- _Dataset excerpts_
════════

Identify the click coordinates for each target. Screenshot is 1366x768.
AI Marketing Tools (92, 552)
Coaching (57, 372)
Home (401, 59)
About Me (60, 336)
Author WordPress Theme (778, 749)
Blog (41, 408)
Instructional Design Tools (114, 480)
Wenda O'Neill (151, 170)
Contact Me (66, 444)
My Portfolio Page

════════

- _Exercise description_
Starting with the line that contains "About Me (60, 336)", restate every line up to and including the last one above, exactly.

- _Response to the task_
About Me (60, 336)
Author WordPress Theme (778, 749)
Blog (41, 408)
Instructional Design Tools (114, 480)
Wenda O'Neill (151, 170)
Contact Me (66, 444)
My Portfolio Page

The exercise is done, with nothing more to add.